• _What to work on_
Please write out every line of the material exactly.

• _Records supplied_
----------------------------------------
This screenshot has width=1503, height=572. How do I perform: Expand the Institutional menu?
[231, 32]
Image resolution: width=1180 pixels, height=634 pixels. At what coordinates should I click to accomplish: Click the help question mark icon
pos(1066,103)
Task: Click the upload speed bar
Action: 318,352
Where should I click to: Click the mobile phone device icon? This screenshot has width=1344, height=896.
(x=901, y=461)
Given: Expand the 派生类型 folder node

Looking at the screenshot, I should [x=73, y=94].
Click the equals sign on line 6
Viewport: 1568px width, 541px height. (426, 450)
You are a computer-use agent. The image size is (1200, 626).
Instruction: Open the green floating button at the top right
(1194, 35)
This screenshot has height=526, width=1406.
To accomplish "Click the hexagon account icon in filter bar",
----------------------------------------
• _Solution to the exercise_
This screenshot has width=1503, height=572. How do I perform: Expand the Institutional menu?
[231, 32]
Image resolution: width=1180 pixels, height=634 pixels. At what coordinates should I click to accomplish: Click the help question mark icon
pos(1066,103)
Task: Click the upload speed bar
Action: 318,352
Where should I click to: Click the mobile phone device icon? This screenshot has width=1344, height=896.
(x=901, y=461)
Given: Expand the 派生类型 folder node

Looking at the screenshot, I should [x=73, y=94].
Click the equals sign on line 6
Viewport: 1568px width, 541px height. (426, 450)
You are a computer-use agent. The image size is (1200, 626).
Instruction: Open the green floating button at the top right
(1194, 35)
This screenshot has height=526, width=1406.
To accomplish "Click the hexagon account icon in filter bar",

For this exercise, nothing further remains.